● **Problem to work on**:
Look in the material below for the line with "Privacy Policy (66, 725)" and the line with "Blutdruck & Herz-Kreislauf (128, 912)", then set down exactly those two lines and all lines between, nothing more.

● **Dataset entries**:
--------------------------------
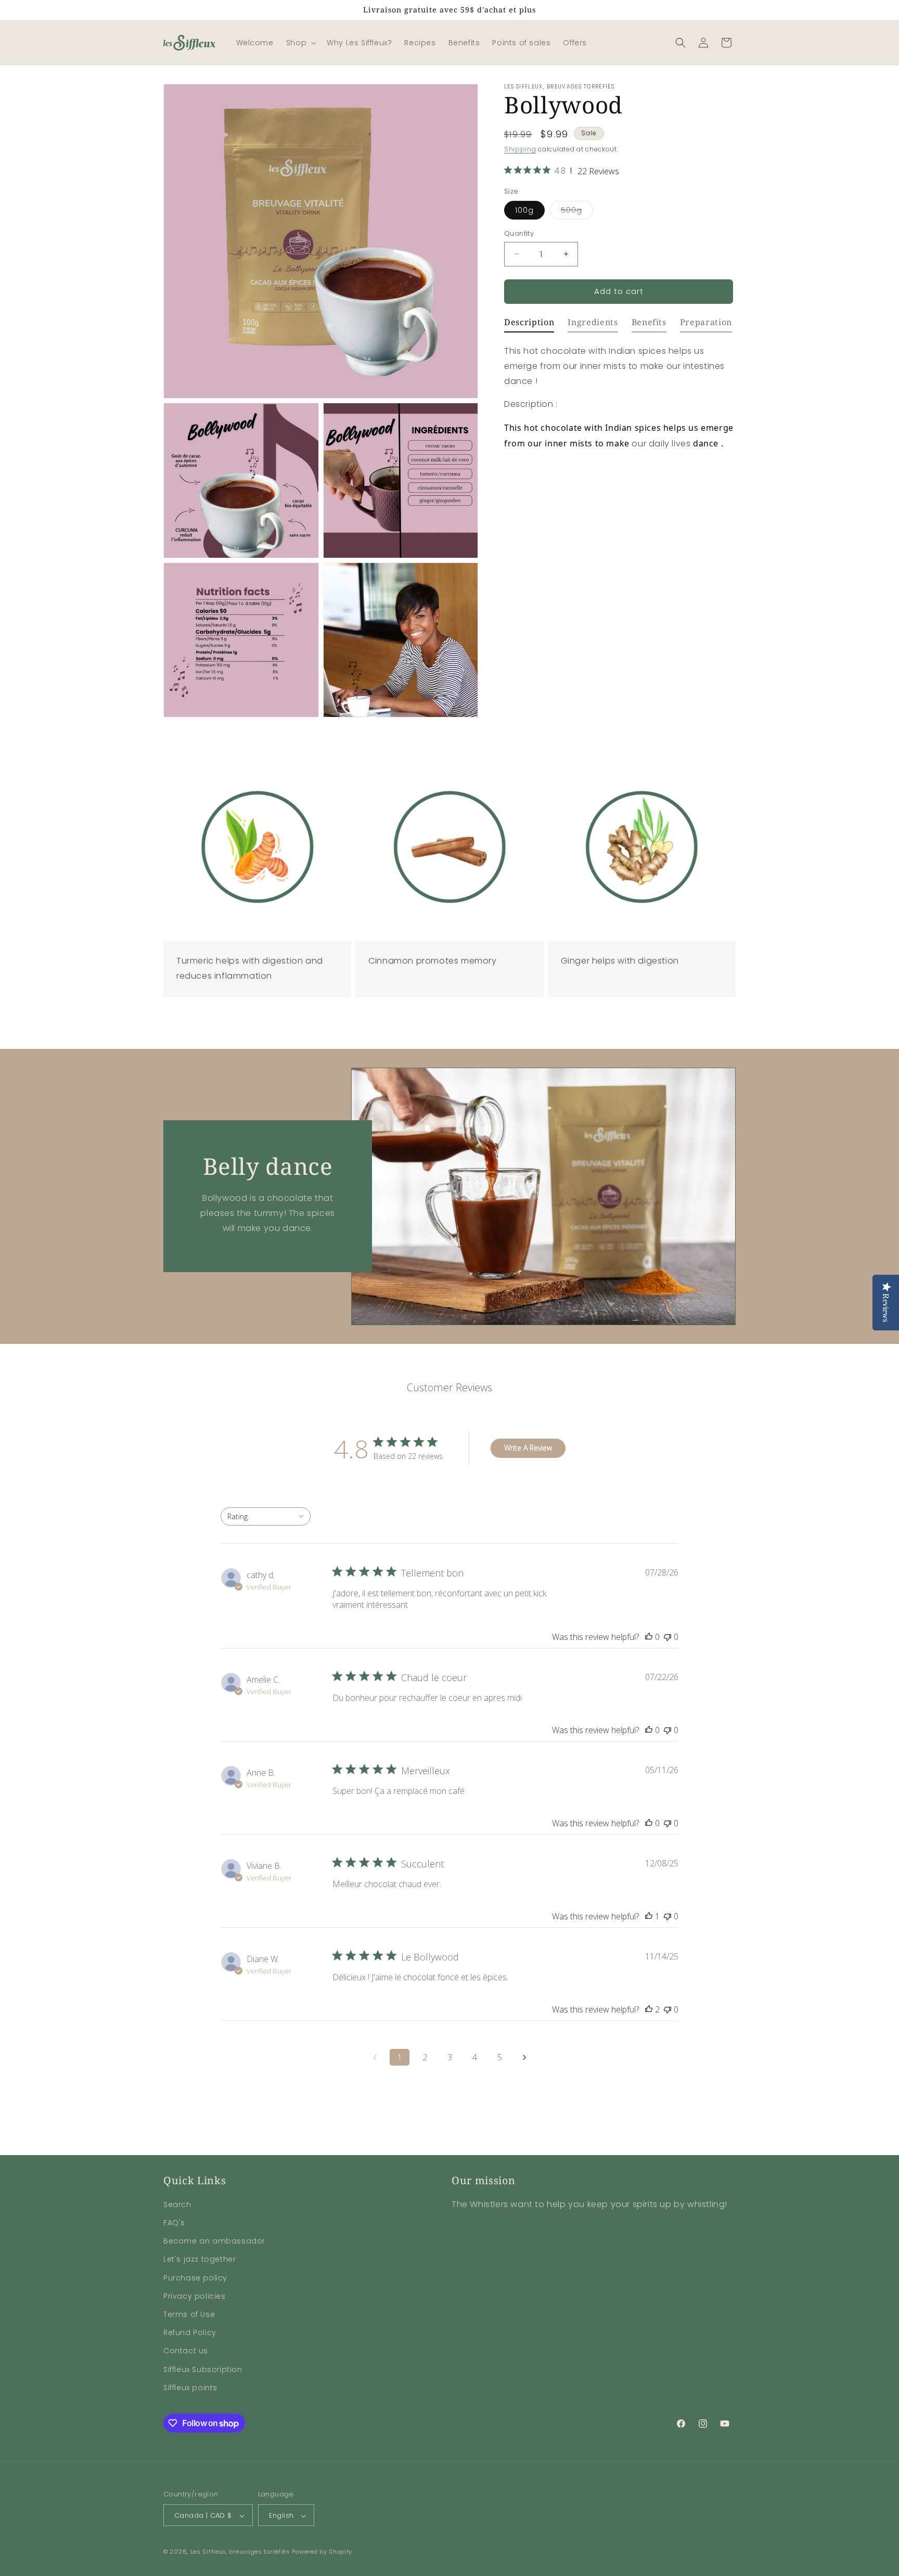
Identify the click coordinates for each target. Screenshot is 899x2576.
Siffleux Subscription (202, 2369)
--------------------------------
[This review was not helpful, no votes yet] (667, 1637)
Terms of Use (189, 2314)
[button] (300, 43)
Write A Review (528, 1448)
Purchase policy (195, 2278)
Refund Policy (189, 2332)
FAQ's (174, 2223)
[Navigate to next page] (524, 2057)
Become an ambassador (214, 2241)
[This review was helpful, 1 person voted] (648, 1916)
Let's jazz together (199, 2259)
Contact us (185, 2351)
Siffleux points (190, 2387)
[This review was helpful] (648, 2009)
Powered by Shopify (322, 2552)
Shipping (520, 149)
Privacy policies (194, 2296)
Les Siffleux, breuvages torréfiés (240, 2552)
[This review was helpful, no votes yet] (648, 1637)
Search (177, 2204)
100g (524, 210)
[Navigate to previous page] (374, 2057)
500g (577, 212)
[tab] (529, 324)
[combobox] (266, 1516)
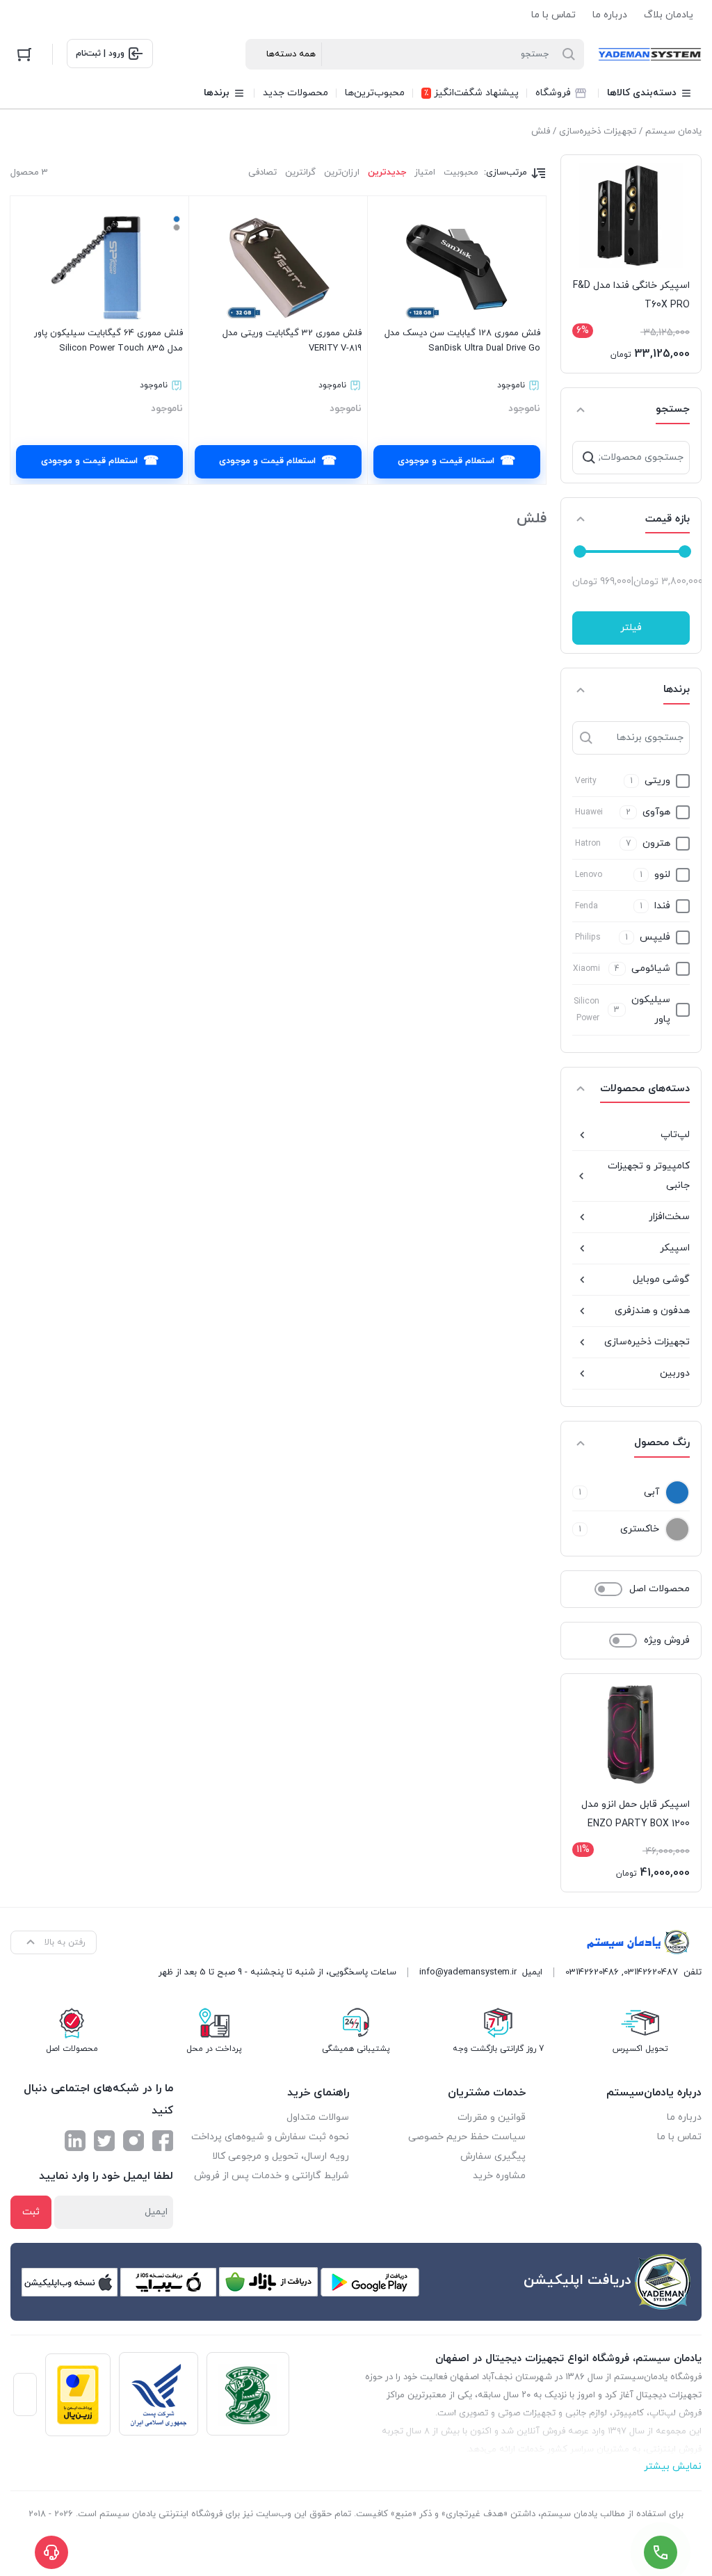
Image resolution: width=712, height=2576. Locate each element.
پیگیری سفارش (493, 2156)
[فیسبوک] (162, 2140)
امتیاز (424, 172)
--------------------------------
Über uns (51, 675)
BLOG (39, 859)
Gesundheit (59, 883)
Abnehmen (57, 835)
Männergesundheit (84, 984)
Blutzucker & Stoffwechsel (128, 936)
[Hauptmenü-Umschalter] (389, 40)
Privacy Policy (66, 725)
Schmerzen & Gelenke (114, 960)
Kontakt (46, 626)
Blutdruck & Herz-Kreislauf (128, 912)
--------------------------------
● **Response for this exercise**:
Privacy Policy (66, 725)
Schmerzen & Gelenke (114, 960)
Kontakt (46, 626)
Blutdruck & Herz-Kreislauf (128, 912)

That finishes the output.